Per chi aveva letto un’intervista pubblicata su un noto mensile britannico all’altezza dell’uscita in febbraio di “Infinity Of Now” l’arrivo nei negozi di un secondo album degli Heliocentrics a sette mesi da un predecessore che si era fatto attendere quasi tre anni non è una sorpresa. Il batterista Malcolm Catto, da sempre e cioè dal 2005 il punto fermo (assieme al bassista Jake Ferguson) intorno a cui ruota il collettivo londinese, già ne parlava, svelandone oltre al titolo le singolari modalità di realizzazione: frutto in parte di una jam di quaranta minuti decollata mentre i musicisti attendevano in studio il ritorno della cantante Barbora Patkova, in pausa pranzo, e poi editata, con a integrare la scaletta altri strumentali distanti dal mood prevalente nel disco dato alle stampe per primo. Per quanto (dico io e a suo tempo lo scrissi) in quella stupenda sinossi di uno stile musicale imprendibile a base di funk e jazz elettrico, psichedelia e krautrock, trip-hop, musiche etniche e colonne sonore di impronta ’60/primi ’70 a tratti facessero capolino degli Heliocentrics singolarmente ansiogeni e malevoli, come mai in precedenza. Sentimento che in “Telemetric Sounds” si fa dominante.
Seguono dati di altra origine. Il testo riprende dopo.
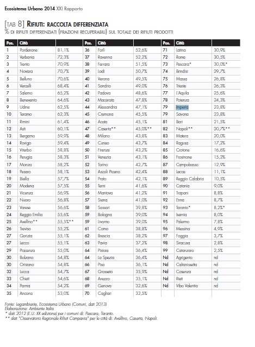Click the Ecosistema Urbano 2014 header text

point(30,9)
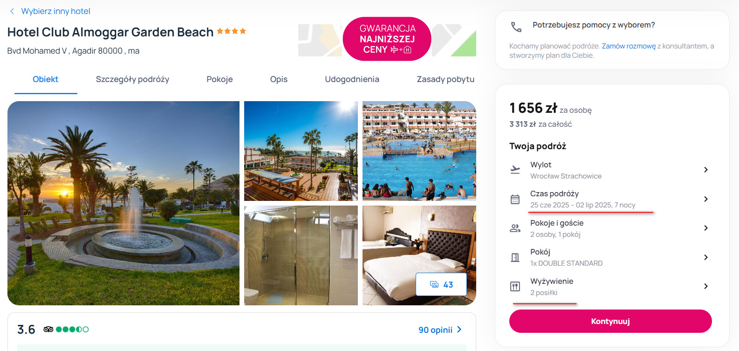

Accade così che un disco inciso prima che il covid-19 mettesse il mondo a soqquadro si ritrovi a offrire fondali perfetti per questi tempi lividi, con un po’ di requie giusto quasi a fondo corsa, con una flemmatica e in odore di blaxploitation The Opening, un attimo prima che una stralunata, dissonante Left To Our Own Devices chiuda il cerchio aperto da una traccia omonima fra il motoristico e il derviscio. Curiosamente, dalle ritmiche sghembe e dai fraseggi free di Devistation balena un’eco dei Pink Floyd di Money.

Pubblicato per la prima volta su “Audio Review”, n.425, novembre 2020.